A Associação Brasileira das Indústrias de Óleos Vegetais (Abiove) projeta que o processamento de soja no Brasil deve atingir 62,2 milhões de toneladas em 2026. Se confirmado, o volume será recorde. O número representa uma alta de 6% em relação ao total consolidado em 2025 e supera a estimativa anterior da própria entidade em 1,1%.
O avanço no esmagamento da oleaginosa reflete a combinação de uma safra volumosa e o aquecimento da demanda por derivados no mercado interno e externo. De acordo com a Abiove, o setor demonstra resiliência ao converter a matéria-prima em produtos de maior valor agregado, o que sustenta o suprimento alimentar e a matriz energética do país.
Alta na produção de farelo e óleo de soja
A revisão positiva dos dados também abrange os subprodutos da soja. A produção de farelo de soja foi ajustada para 47,9 milhões de toneladas, um crescimento projetado de 6,8% na comparação anual. Para o óleo de soja, a expectativa atual é de 12,5 milhões de toneladas, volume 4,8% superior ao registrado no ano passado.
Os indicadores de desempenho do primeiro bimestre de 2026 reforçam o otimismo da indústria. Apenas em fevereiro, foram processadas 3,546 milhões de toneladas, um salto de 8,5% em relação ao mesmo mês de 2025. No acumulado dos dois primeiros meses do ano, o incremento é de 6,4%.
Preços baixos pressionam faturamento externo
Embora o Brasil esteja produzindo e exportando mais em volume, o retorno financeiro das vendas externas deve enfrentar desafios. A Abiove projeta que a receita total com as exportações do complexo soja recue 3,2% em 2026, somando aproximadamente US$ 51,18 bilhões.
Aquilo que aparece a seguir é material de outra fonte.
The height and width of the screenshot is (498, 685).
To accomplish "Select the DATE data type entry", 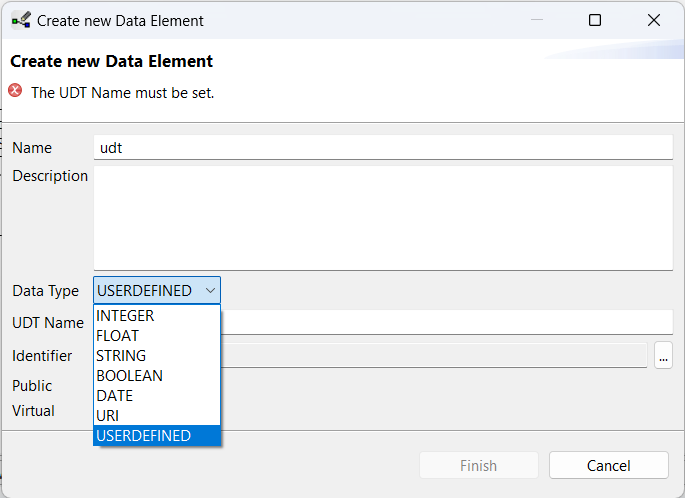I will [157, 396].
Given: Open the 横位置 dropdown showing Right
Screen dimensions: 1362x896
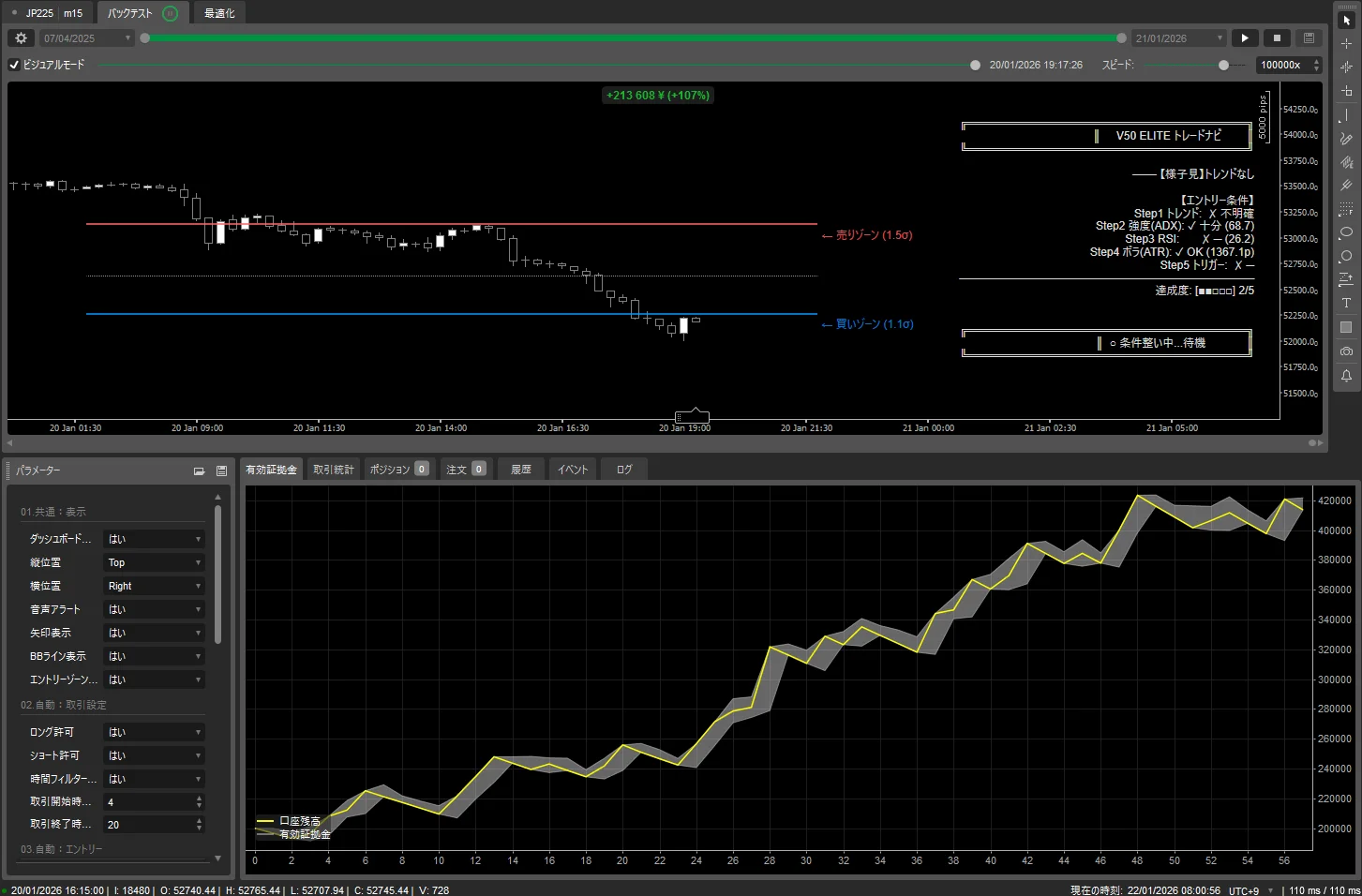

Essa queda é explicada pelo cenário de preços internacionais mais baixos. A tonelada do grão exportado deve sofrer uma desvalorização média de 8,1%, enquanto o farelo pode cair até 11,7%. Em contraste, o óleo de soja deve seguir o caminho inverso, com uma valorização estimada em 7,3% no preço médio por tonelada.
Em termos de embarques, o volume total deve crescer 5,2%, chegando a quase 140 milhões de toneladas. A expectativa é que o país envie ao exterior 113,6 milhões de toneladas de soja em grão e 24,6 milhões de toneladas de farelo, consolidando a liderança brasileira no fornecimento global da commodity.